** start SUPPLIED ENTRIES **

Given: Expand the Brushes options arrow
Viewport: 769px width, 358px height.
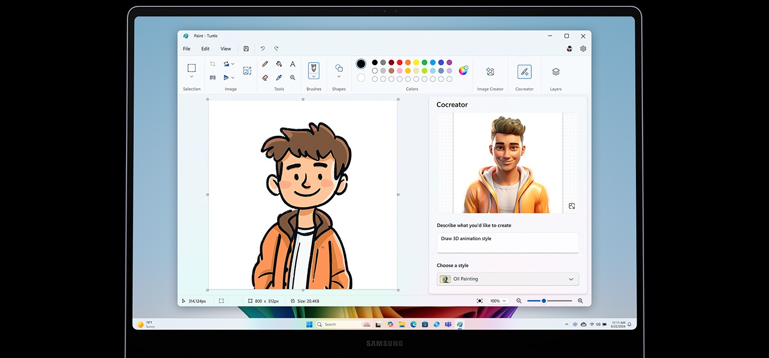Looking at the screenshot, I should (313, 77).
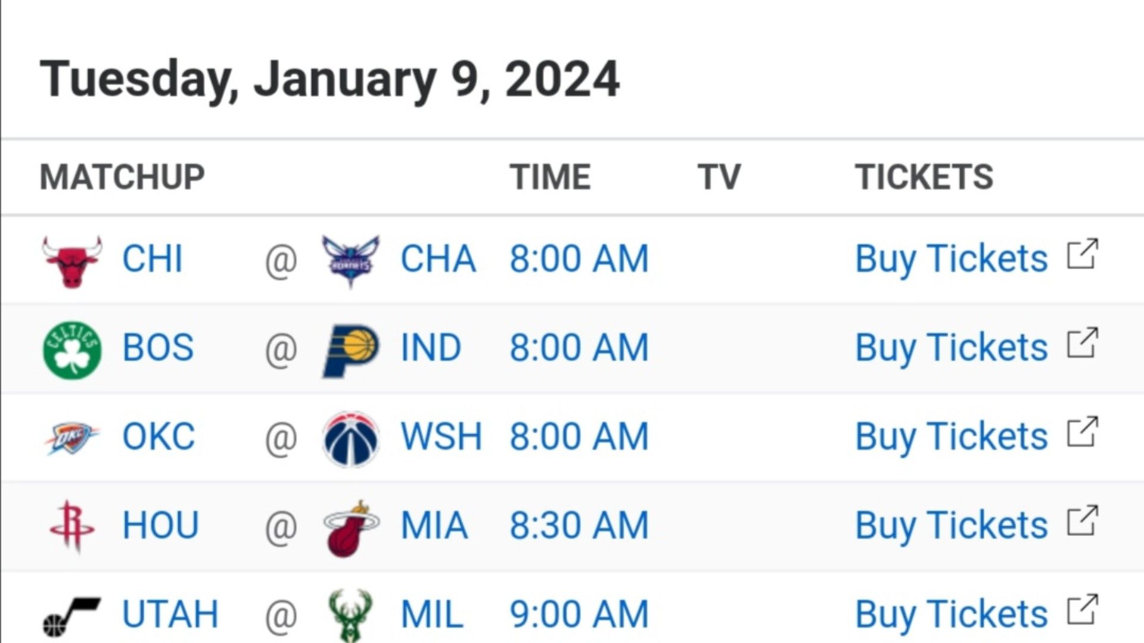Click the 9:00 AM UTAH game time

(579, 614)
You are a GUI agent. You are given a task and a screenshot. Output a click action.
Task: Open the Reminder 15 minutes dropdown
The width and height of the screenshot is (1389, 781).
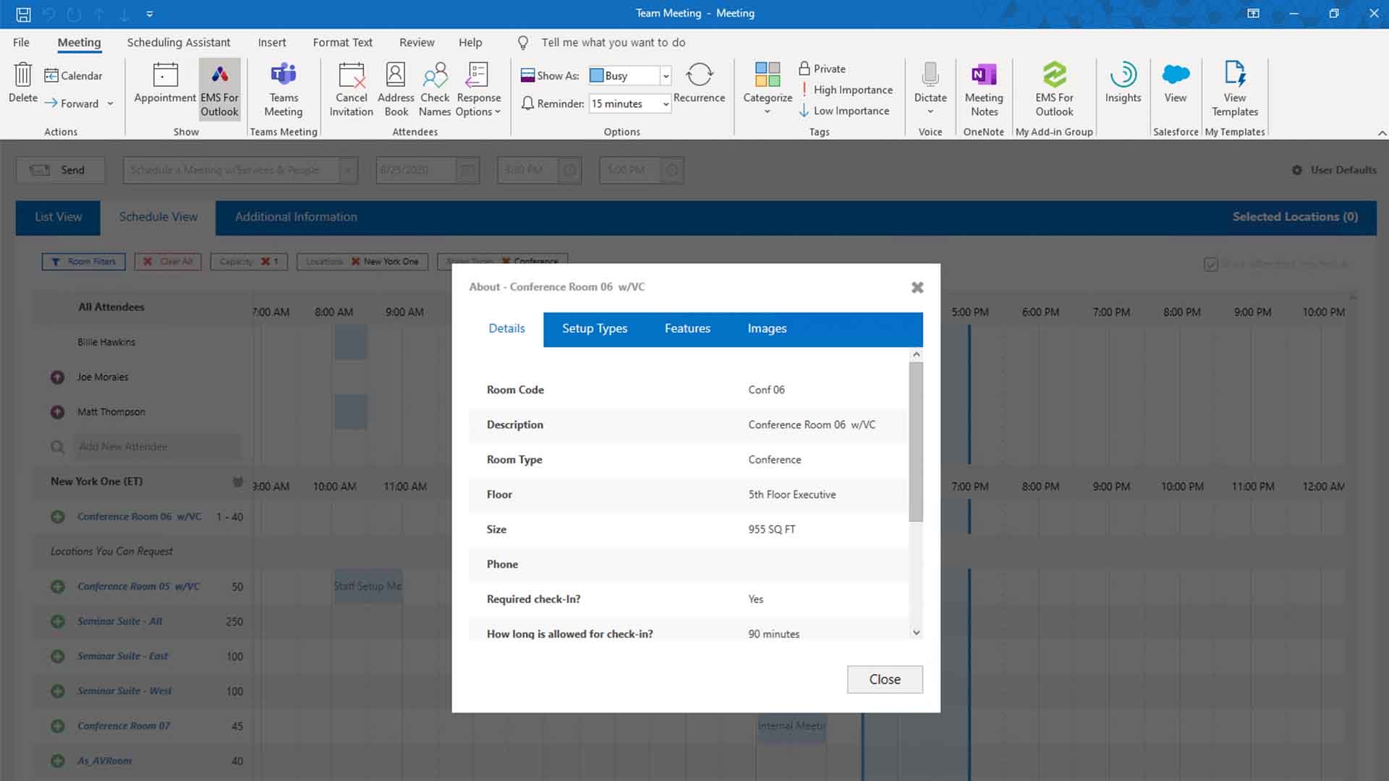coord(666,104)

** end SUPPLIED ENTRIES **

WHAT YOU SHOULD DO
Copy out the records above word for word, leaving out the pictures.

OUTPUT BELOW
Given: Expand the Brushes options arrow
Viewport: 769px width, 358px height.
Looking at the screenshot, I should (313, 77).
Click the 9:00 AM UTAH game time

(579, 614)
You are a GUI agent. You are given a task and a screenshot. Output a click action.
Task: Open the Reminder 15 minutes dropdown
The width and height of the screenshot is (1389, 781).
coord(666,104)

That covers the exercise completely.